Implantable neurostimulation electrodes are currently produced using manual and/or semi-automated methods for placing metal wires, metal traces, or stimulation contacts (all typically made of platinum or a platinum alloy) in electrically isolating material. This may be done manually, but manual work is very operator dependent and it is difficult to specify in sufficient detail to ensure reproducible results. Hand-made devices may therefore unintentionally be subject to significant variations in performance, which represents a technical problem. Furthermore, manual work is associated with extensive and time-consuming training of personnel.

Semi-automated processes can overcome some of these problems. Among the approaches currently used are photolithography, electroplating, and vapor depositioning of metal. Some conductive portions of the resulting structure may further be covered by thermal melt encapsulation or spin coating in an electrically insulating material as needed. These are described further, for example, in PCT Patent Application WO 2004064687, U.S. Patent Publication 2008027525, and U.S. Patent Publication 2006017273, which are incorporated herein by reference. Although precise and reproducible, these methods involve multiple individual procedural steps that include extensive use of chemicals, which may pollute materials that eventually are to be implanted, thus making purity control of chemicals a very important factor.

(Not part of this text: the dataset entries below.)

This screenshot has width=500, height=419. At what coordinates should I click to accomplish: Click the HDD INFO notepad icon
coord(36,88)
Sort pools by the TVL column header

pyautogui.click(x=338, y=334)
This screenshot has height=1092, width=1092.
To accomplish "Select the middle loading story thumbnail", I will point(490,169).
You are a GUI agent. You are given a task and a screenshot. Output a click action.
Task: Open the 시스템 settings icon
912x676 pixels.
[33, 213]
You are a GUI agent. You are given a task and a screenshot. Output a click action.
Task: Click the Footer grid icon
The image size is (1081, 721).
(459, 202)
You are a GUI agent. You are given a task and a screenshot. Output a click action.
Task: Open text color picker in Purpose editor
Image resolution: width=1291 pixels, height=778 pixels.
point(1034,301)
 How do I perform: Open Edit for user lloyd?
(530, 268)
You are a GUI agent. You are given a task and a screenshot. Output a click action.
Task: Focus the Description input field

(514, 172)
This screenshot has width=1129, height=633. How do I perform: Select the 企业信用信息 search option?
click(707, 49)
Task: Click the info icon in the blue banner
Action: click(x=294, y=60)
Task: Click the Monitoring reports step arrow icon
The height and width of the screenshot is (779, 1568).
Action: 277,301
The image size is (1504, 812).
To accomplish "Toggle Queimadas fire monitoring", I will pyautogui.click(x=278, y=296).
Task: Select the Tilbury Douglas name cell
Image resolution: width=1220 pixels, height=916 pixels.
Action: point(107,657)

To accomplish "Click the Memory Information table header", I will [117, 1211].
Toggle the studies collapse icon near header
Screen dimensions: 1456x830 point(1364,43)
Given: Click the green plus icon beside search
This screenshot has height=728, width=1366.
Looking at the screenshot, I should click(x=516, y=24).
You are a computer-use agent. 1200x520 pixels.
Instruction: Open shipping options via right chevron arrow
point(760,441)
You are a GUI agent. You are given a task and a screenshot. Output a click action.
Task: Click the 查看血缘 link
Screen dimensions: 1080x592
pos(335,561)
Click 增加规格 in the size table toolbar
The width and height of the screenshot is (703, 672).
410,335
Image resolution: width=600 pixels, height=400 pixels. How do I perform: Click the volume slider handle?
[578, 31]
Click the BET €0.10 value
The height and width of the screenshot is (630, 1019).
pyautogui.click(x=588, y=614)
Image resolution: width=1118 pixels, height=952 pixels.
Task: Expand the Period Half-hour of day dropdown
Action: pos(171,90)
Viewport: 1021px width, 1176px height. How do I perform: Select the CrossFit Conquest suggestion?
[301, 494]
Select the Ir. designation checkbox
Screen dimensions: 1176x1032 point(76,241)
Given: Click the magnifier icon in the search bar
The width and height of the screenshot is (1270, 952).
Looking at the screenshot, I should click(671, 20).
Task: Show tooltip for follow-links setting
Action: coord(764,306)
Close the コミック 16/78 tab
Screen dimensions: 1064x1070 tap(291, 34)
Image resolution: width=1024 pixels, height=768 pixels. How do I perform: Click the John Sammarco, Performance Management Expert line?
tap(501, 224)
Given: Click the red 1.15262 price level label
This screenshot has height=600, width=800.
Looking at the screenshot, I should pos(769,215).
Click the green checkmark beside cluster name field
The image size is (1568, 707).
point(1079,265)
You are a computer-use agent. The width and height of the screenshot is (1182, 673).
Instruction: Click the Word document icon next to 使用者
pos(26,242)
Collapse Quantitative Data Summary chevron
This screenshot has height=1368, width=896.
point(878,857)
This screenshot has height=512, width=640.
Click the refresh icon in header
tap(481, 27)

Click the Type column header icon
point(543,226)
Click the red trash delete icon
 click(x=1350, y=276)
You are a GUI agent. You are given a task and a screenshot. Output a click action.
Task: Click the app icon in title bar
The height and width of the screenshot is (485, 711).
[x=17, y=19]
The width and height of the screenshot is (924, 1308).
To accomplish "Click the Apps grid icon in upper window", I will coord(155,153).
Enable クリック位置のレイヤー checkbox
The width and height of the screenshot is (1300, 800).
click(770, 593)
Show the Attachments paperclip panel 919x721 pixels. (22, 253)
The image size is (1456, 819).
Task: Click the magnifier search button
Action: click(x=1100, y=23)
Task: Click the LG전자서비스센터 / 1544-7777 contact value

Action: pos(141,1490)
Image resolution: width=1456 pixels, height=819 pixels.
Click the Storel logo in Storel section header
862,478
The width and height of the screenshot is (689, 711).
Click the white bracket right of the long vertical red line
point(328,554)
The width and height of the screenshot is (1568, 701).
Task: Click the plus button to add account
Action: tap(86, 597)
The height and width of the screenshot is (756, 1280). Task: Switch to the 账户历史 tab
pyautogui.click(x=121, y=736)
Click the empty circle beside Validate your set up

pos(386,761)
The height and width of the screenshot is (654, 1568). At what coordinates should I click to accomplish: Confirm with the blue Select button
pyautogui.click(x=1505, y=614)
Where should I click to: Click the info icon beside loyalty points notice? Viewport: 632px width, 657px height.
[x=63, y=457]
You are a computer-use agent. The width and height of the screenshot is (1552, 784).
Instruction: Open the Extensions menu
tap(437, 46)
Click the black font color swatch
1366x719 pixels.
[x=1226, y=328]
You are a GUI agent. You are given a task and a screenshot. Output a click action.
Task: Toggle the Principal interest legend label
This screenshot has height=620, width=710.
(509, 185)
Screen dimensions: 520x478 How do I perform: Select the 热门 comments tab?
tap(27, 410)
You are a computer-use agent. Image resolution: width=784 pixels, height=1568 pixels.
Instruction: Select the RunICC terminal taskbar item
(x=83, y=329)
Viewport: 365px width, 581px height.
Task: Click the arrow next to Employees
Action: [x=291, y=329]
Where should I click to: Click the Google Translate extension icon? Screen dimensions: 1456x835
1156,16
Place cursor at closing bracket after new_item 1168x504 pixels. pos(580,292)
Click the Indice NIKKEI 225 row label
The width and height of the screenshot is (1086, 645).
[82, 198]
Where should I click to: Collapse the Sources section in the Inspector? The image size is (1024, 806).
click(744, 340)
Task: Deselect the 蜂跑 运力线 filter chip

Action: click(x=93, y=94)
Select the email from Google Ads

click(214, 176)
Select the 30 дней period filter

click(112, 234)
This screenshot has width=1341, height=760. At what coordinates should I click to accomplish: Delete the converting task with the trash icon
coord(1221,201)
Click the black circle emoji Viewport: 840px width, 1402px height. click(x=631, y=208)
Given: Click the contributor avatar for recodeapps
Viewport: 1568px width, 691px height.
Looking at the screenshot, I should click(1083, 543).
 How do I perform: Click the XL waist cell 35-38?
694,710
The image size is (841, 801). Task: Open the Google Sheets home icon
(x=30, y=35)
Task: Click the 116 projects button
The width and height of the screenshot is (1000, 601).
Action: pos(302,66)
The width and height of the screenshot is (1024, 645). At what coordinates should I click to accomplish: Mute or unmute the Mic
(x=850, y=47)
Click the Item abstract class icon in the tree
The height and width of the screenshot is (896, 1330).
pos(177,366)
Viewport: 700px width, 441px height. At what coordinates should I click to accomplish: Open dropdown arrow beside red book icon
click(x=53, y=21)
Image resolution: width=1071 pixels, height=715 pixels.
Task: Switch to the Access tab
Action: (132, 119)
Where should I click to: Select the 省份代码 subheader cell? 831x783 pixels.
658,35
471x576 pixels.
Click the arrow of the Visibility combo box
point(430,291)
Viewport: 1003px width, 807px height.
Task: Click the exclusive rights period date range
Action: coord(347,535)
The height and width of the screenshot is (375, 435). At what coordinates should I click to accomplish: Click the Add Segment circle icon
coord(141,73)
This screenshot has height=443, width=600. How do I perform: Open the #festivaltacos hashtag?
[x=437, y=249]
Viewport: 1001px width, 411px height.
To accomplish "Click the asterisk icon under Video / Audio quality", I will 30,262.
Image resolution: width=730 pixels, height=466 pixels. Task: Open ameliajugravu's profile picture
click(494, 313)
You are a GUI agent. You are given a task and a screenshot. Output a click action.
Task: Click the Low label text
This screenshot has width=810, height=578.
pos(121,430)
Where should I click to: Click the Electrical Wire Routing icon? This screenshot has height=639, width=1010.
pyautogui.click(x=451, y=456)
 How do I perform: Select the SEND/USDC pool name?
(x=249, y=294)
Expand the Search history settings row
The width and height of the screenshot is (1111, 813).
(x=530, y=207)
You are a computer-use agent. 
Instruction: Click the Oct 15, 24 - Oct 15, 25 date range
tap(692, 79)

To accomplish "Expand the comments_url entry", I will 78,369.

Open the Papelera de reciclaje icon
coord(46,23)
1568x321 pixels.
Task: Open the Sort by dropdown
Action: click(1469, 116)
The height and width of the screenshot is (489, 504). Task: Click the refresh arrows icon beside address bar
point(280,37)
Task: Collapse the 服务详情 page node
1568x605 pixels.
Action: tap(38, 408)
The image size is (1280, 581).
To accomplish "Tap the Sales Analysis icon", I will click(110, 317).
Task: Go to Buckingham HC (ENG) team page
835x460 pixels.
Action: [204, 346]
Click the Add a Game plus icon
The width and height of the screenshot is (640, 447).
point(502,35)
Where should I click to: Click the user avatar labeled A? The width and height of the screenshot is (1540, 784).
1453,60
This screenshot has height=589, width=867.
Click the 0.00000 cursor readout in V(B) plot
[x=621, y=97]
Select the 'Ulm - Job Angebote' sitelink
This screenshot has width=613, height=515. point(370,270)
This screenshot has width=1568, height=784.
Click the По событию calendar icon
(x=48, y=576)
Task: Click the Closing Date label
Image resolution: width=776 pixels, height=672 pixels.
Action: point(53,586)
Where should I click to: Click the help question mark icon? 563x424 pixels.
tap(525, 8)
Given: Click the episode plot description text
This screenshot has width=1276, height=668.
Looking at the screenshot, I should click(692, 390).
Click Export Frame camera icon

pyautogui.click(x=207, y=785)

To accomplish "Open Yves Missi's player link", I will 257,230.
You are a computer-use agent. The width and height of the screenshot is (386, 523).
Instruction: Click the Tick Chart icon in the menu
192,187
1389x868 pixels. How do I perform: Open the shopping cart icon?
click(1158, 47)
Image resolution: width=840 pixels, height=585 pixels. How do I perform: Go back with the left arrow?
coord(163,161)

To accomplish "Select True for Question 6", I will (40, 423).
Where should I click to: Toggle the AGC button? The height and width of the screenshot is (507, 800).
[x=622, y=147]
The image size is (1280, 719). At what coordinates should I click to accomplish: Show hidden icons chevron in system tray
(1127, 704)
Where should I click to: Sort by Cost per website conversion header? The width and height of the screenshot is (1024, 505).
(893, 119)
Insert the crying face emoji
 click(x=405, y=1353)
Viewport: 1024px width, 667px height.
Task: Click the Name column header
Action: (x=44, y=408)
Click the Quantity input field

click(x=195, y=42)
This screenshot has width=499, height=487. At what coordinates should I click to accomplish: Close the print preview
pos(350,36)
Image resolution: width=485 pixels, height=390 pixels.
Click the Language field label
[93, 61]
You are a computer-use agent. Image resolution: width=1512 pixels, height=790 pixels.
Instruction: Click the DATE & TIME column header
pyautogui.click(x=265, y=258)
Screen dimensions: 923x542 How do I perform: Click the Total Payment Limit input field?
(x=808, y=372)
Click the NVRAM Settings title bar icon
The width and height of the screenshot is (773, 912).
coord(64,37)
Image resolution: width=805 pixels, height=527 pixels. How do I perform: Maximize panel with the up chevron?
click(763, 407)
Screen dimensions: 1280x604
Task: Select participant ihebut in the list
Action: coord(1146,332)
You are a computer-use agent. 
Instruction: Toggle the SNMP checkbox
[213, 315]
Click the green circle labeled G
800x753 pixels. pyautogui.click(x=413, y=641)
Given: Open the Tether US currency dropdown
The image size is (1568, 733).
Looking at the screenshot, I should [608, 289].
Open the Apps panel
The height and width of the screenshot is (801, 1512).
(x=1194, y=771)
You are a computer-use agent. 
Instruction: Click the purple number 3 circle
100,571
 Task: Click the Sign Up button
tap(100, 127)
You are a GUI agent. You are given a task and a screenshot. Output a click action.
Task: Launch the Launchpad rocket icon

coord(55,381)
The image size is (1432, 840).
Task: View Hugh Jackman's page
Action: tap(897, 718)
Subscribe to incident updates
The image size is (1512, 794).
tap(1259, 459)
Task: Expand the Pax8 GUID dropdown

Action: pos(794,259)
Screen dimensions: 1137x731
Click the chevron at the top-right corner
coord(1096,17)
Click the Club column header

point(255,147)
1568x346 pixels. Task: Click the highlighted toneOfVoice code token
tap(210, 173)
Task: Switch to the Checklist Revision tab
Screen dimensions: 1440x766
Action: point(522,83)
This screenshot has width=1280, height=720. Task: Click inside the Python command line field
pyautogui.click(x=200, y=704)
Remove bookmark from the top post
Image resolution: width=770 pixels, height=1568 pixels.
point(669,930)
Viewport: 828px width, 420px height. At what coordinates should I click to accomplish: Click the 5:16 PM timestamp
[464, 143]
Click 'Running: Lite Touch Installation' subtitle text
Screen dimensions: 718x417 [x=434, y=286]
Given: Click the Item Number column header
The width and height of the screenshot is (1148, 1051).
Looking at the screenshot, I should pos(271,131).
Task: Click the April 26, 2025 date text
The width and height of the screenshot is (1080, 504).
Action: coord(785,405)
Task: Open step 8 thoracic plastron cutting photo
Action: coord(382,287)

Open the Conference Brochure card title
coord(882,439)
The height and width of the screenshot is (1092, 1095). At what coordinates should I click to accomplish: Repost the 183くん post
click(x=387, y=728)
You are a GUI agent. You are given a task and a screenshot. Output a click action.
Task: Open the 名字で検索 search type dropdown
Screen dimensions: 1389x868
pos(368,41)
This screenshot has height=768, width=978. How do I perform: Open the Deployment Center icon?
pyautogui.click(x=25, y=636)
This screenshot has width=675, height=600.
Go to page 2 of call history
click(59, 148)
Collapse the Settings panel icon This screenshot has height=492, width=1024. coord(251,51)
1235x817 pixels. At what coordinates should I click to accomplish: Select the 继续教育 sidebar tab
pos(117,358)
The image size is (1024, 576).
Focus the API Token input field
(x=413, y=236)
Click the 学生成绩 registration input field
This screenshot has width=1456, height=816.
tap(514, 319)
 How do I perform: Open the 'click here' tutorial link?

With existing electrode fabrication processes, it is possible to make structures in two dimensions (though quite difficult to control) and the height or thickness of the deposited metal is basically the same at different locations. But it is not practical to make three dimensional structures because physical masking of parts of the depositioning area—and therefore interruption of the process—would be needed. Thus, there are several technical problems involved with these methods.

Other semi-automated processes include removal of material from a sheet of metal to create predefined traces and pads. For example, U.S. Pat. No. 7,240,416 (incorporated herein by reference) suggests using embossing and electrical discharge machining or laser ablation. Embossing and selective material removal can facilitate making some three-dimensional structuring, but it may be limited by the thickness of the metal sheet used. Furthermore, it is generally not desirable to initially place a relatively large amount of metal (which is typically an expensive noble metal such as platinum or an alloy thereof) and then remove most of the metal to create individual traces and pads.

SUMMARY OF THE INVENTION

A method of fabricating an implantable stimulation electrode is described. An arrangement of conductive metal powder is provided atop an electrode substrate. A laser beam is then focused on the metal powder to form the stimulation electrode in a given geometry with given dimensions and supported by the electrode substrate.

In some specific embodiments, the metal powder may be blown onto the electrode substrate so that the stimulation electrode is formed by laser deposition of the metal powder. In other embodiments, the metal powder may be pre-layered on the electrode substrate so that the stimulation electrode is formed by laser sintering of the metal powder.

The given geometry may specifically be a two-dimensional geometry so that the stimulation electrode lies substantially in a plane, or a three-dimensional geometry so that the stimulation electrode has a three-dimensional geometry. The stimulation electrode may be formed in a recess in the surface of the electrode substrate, or above the surface of the electrode substrate.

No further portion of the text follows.